Eindhoven University of Technology
Multiscale Modeling of Nanoparticle Catalysis Using Machine Learning and Artificial Neural Networks

Understanding catalytic processes at the nanoscale requires modeling approaches that capture phenomena across multiple length and time scales. Traditional computational techniques, such as density functional theory (DFT) and mean-field microkinetic modeling (MKM), provide detailed insights into reaction mechanisms but often struggle with the complexity and computational cost of large-scale catalytic systems. In this presentation, I discuss strategies for multiscale modeling of nanoparticle catalysis, focusing on how machine learning (ML) and artificial neural networks (ANNs) can enhance predictive capabilities and computational efficiency.

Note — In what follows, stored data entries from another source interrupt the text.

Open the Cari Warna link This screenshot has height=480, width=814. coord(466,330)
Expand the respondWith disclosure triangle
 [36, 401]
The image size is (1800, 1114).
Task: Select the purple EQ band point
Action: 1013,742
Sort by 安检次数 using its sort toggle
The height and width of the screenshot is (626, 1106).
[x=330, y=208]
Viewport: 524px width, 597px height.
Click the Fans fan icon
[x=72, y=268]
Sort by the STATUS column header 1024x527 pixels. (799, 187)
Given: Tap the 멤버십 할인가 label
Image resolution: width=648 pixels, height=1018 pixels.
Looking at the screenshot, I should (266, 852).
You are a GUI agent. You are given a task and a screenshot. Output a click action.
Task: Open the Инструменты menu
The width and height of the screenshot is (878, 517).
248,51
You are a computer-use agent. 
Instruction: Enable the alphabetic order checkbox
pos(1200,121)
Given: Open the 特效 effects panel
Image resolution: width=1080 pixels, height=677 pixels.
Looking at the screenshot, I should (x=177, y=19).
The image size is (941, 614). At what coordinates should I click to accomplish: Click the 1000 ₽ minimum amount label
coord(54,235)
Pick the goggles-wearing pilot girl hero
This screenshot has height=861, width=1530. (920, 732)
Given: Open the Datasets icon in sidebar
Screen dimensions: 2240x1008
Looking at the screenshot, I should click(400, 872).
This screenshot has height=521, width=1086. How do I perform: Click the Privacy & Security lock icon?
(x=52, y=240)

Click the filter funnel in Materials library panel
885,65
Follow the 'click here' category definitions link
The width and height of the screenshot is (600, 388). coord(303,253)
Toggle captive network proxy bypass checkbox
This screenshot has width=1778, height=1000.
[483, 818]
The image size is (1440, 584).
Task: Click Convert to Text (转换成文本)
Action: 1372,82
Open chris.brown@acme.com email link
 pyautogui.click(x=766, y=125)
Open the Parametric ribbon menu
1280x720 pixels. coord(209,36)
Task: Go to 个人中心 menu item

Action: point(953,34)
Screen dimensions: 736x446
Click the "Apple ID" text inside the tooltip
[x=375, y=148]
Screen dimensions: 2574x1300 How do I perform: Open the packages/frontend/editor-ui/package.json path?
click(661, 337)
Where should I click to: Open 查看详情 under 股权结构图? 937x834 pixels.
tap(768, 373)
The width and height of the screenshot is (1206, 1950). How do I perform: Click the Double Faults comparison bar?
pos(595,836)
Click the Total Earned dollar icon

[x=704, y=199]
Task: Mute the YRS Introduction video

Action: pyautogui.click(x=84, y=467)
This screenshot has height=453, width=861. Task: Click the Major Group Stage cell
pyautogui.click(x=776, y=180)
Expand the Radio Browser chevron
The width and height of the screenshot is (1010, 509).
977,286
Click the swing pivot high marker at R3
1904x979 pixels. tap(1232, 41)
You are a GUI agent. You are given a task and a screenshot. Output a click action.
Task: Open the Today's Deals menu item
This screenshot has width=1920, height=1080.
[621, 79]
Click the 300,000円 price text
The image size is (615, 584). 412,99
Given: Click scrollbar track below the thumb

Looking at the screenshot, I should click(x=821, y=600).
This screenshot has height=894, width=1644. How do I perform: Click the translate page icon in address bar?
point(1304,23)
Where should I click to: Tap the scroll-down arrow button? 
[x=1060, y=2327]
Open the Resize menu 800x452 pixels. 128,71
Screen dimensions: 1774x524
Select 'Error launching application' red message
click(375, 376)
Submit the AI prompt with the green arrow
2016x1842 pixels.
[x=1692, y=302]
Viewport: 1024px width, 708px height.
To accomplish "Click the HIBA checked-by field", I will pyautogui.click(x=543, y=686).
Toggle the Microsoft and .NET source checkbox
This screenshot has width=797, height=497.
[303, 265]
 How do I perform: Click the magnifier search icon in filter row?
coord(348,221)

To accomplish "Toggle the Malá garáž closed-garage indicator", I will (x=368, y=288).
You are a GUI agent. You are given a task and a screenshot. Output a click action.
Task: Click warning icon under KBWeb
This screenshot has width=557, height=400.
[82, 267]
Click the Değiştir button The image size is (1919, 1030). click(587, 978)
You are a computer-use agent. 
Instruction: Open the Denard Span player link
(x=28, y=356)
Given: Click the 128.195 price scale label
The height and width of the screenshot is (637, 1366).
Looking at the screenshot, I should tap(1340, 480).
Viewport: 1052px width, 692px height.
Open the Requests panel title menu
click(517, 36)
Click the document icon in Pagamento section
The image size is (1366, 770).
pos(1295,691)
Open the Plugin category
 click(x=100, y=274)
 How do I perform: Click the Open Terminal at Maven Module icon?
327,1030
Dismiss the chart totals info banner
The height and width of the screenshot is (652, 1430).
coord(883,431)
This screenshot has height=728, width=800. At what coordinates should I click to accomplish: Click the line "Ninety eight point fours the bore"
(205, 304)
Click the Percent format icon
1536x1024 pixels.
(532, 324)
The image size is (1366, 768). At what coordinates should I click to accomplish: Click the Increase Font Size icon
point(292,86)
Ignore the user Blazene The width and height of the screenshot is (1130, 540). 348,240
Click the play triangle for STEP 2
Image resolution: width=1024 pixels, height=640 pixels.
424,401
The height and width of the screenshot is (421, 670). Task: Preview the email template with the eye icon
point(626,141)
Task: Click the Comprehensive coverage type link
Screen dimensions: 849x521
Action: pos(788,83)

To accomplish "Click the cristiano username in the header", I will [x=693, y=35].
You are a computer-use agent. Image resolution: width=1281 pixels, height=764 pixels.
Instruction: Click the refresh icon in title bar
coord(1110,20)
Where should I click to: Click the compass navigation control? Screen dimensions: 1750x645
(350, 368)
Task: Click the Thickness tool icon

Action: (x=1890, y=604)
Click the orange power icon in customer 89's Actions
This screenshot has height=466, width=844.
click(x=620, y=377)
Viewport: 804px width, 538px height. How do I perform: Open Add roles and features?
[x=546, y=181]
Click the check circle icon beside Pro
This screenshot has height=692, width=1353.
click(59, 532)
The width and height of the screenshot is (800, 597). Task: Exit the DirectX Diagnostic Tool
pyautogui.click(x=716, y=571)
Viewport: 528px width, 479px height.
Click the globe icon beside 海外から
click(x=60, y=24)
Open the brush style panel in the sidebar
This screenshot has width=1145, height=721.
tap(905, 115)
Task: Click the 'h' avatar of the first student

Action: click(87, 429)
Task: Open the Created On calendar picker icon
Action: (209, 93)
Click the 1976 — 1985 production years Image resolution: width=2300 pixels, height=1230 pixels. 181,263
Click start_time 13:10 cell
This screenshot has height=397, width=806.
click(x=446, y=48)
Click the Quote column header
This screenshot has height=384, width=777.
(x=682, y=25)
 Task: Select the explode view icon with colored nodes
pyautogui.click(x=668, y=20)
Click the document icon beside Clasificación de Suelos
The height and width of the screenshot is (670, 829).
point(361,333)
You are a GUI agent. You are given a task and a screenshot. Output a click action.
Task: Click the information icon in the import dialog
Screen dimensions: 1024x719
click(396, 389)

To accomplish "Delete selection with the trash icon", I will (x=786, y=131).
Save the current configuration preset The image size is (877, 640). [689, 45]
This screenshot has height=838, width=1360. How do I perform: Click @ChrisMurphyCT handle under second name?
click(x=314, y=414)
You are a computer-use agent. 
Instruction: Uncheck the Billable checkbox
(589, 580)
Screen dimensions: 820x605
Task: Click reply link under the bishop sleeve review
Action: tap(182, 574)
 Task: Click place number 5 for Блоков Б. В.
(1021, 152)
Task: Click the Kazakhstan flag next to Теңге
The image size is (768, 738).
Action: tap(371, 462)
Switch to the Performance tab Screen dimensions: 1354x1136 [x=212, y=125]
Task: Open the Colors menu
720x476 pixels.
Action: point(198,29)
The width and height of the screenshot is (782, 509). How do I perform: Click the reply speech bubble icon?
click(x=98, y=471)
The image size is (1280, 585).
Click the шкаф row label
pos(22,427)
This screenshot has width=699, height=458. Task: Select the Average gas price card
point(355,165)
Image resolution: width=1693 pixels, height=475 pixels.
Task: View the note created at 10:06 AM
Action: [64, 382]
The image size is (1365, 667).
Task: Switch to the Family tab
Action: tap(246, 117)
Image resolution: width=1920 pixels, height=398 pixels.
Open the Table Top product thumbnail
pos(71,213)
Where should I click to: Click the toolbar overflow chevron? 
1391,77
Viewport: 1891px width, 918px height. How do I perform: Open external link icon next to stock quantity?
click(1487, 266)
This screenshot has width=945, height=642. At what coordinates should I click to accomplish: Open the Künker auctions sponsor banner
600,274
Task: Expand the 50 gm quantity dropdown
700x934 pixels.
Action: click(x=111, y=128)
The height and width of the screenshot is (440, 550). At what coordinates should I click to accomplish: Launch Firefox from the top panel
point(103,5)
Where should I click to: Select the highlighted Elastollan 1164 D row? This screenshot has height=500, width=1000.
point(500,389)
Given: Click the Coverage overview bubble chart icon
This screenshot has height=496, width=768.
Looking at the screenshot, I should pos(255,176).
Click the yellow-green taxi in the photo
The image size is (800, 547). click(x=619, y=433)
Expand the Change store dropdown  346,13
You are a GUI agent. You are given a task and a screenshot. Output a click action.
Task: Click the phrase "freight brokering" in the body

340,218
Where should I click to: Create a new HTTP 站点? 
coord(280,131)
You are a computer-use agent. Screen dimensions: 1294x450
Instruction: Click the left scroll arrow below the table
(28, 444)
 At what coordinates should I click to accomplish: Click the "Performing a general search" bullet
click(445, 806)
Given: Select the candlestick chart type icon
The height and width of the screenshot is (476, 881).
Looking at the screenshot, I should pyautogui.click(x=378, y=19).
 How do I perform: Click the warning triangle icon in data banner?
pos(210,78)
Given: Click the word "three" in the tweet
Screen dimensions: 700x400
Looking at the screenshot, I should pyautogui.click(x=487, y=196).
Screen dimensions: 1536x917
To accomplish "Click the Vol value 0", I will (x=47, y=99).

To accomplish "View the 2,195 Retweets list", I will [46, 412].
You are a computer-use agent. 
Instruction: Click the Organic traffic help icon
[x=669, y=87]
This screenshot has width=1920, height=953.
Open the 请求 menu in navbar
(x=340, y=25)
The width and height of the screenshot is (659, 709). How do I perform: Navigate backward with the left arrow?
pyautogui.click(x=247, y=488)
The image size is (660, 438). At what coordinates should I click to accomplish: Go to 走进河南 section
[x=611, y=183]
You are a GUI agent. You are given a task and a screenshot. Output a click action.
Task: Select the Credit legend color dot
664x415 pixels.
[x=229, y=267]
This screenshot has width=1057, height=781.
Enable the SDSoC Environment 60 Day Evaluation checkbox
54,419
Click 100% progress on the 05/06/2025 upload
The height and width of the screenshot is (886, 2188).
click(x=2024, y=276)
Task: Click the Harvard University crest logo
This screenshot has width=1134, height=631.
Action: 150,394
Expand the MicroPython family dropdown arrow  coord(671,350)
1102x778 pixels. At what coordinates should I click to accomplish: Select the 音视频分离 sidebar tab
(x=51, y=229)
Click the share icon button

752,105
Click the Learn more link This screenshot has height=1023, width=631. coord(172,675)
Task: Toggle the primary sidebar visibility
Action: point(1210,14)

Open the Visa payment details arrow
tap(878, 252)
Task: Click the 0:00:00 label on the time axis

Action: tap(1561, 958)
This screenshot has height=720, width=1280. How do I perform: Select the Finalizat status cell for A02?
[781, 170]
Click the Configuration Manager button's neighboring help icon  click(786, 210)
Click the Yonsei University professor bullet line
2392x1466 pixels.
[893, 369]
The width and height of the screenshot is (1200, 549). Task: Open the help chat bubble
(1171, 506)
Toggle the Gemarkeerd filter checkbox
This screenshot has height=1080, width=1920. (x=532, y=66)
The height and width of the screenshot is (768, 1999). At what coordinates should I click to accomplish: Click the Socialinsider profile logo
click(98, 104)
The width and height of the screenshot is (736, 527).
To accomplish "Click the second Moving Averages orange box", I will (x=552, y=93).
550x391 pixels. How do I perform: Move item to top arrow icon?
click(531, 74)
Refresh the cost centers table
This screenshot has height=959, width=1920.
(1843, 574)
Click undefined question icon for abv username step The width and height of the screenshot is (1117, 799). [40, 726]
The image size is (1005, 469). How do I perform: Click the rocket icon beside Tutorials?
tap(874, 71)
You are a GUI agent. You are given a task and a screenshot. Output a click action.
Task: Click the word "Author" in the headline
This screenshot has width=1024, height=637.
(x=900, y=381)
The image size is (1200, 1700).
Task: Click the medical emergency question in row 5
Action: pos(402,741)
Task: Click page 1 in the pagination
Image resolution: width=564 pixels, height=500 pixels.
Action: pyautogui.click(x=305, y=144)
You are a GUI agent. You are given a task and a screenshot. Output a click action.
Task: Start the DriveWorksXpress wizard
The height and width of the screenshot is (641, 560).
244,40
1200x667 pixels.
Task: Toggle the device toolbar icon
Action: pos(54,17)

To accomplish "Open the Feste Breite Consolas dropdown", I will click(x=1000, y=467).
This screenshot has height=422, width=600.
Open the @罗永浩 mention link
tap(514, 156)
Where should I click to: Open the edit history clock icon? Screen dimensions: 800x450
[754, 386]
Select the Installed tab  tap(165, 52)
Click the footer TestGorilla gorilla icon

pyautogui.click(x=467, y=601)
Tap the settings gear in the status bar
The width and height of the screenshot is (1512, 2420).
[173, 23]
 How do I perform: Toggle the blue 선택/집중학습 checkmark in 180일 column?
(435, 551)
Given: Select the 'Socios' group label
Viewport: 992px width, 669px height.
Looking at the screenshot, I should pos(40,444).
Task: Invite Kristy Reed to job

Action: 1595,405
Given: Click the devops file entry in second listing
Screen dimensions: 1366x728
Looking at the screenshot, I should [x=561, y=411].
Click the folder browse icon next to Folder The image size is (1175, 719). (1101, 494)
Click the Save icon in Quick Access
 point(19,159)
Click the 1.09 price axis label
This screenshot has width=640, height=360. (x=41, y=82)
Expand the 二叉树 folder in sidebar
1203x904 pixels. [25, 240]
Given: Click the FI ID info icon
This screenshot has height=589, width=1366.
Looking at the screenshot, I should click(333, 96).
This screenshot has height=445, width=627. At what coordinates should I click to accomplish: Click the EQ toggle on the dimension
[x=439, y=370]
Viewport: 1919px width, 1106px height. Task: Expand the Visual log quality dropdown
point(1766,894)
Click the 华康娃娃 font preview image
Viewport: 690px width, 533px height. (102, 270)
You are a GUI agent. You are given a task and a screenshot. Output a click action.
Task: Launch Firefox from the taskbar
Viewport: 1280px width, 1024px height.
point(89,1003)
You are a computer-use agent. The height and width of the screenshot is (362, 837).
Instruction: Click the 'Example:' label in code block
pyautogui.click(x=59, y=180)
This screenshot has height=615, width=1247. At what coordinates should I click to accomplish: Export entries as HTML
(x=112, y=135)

By integrating ML-based surrogate models trained on high-fidelity DFT data with MKM, we develop a framework that links atomistic reaction energetics with mesoscale kinetic simulations. This approach enables a more accurate representation of reaction networks, catalyst dynamics, and structure-activity relationships. I will discuss key challenges in model training, transferability, and validation, as well as strategies to improve the interpretability and accuracy of ML-assisted multiscale models.

The presentation will highlight applications in nanoparticle catalysis, demonstrating how ML-driven modeling can optimize reaction conditions and improve the fundamental understanding of catalytic transformations in complex environments.


Dr. Ivo Filot is a computational chemist specializing in multiscale heterogeneous catalysis. He obtained his Bachelor’s and Master’s degrees with cum laude distinction before completing a PhD in computational chemistry under the supervision of Profs. Rutger van Santen and Emiel Hensen in 2015.

After his PhD, Dr. Filot joined the Multiscale Catalytic Energy Conversion (MCEC) consortium as a tenure-track assistant professor, where he developed computational methods to model catalytic processes across different length and time scales. As part of this work, he contributed to an advanced force field fitting procedure for ReaxFF during a research stay at Penn State University.

In 2018, he was promoted to tenured assistant professor, focusing on reaction mechanisms in transition metal clusters and structure-activity relationships in heterogeneous catalysis. His research aims to improve the understanding and design of catalytic systems through multiscale modeling approaches.